▶ EXTRACT TO READ:
This only adds to the cumulative proofs that library classification cannot be made an exact science, but is in its nature indefinitely progressive and improvable. Its main object is not to classify knowledge, but books. There being multitudes of books that do not belong absolutely to any one class, all classification of them is necessarily a compromise. Nearly all the classification schemers have made over their schemes—some of them many times. I am not arguing against classification, which is essential to the practical utility of any library. An imperfect classifica

tion is much better than none: but the tendency to erect classification into a fetish, and to lay down cast-iron rules for it, should be guarded against. In any library, reasons of convenience must often prevail over logical arrangement; and he who spends time due to prompt library service in worrying over errors in a catalogue, or vexing his soul at a faulty classification, is as mistaken as those fussy individuals who fancy that they are personally responsible for the obliquity of the earth's axis.

It may be added that in the American Library Association's Catalogue of 5,000 books for a popular library, Washington, 1893, the classification is given both on the Dewey (Decimal) system, and on the Cutter expansive system, so that all may take their choice.

▶ YOUR OBJECTIVE:
Answer these from the passage on library classification:
1. What does the passage say is the main object of library classification, rather than classifying knowledge?
2. What must often prevail over logical arrangement in any library?
3. On which two systems is the classification given in the American Library Association's Catalogue of 5,000 books for a popular library?

▶ DATA SHOWN:
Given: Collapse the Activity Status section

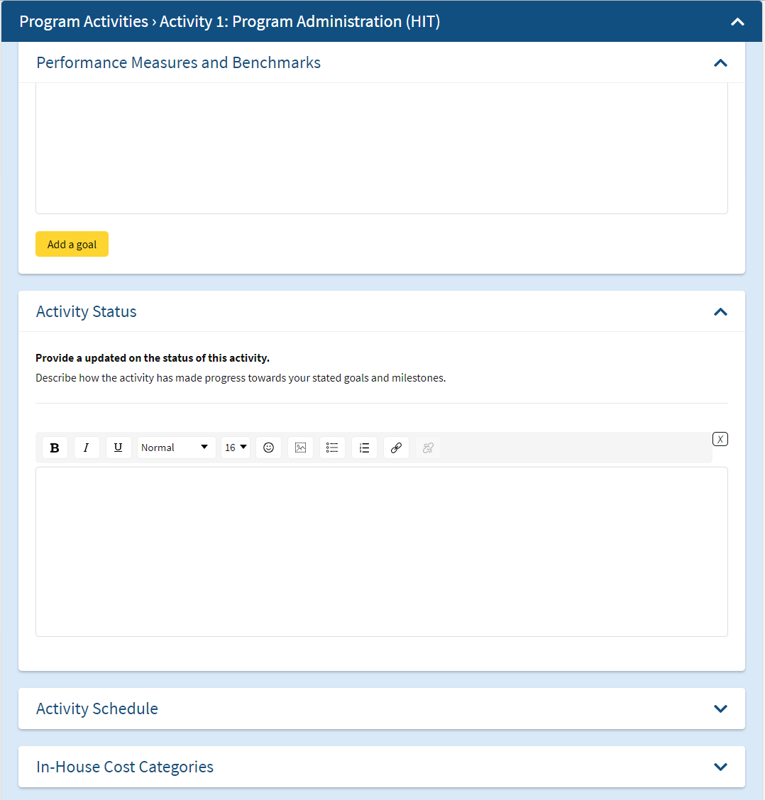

▶ OUTPUT:
1. To classify books.
2. Reasons of convenience.
3. The Dewey (Decimal) system and the Cutter expansive system.